## [Records]
[Start of section]

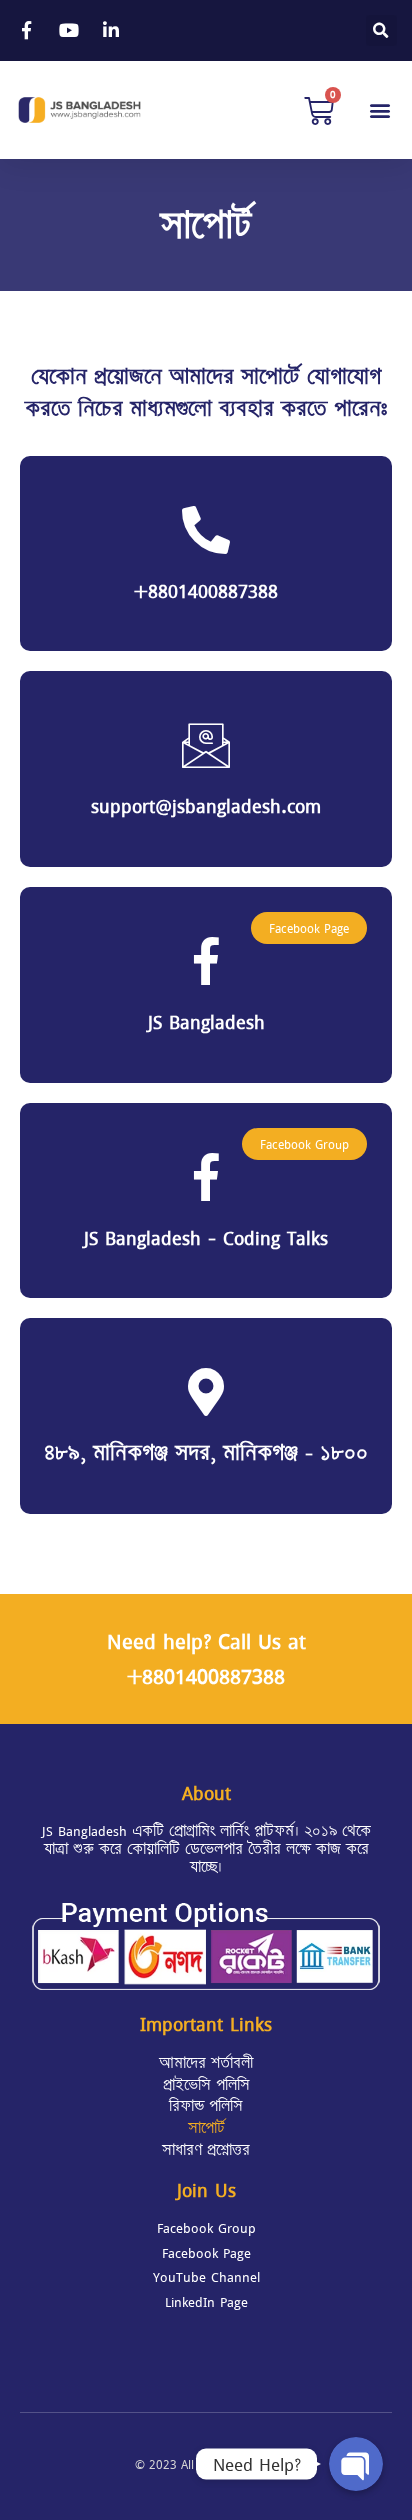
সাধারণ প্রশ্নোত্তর (206, 2150)
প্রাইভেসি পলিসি (206, 2085)
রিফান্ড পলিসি (206, 2106)
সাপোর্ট (206, 2128)
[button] (380, 110)
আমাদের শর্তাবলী (206, 2063)
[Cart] (319, 110)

[End of section]

## [Task goal]
Could the data above be returned in full, exactly, with every image left out?

## [Task solution]
সাধারণ প্রশ্নোত্তর (206, 2150)
প্রাইভেসি পলিসি (206, 2085)
রিফান্ড পলিসি (206, 2106)
সাপোর্ট (206, 2128)
[button] (380, 110)
আমাদের শর্তাবলী (206, 2063)
[Cart] (319, 110)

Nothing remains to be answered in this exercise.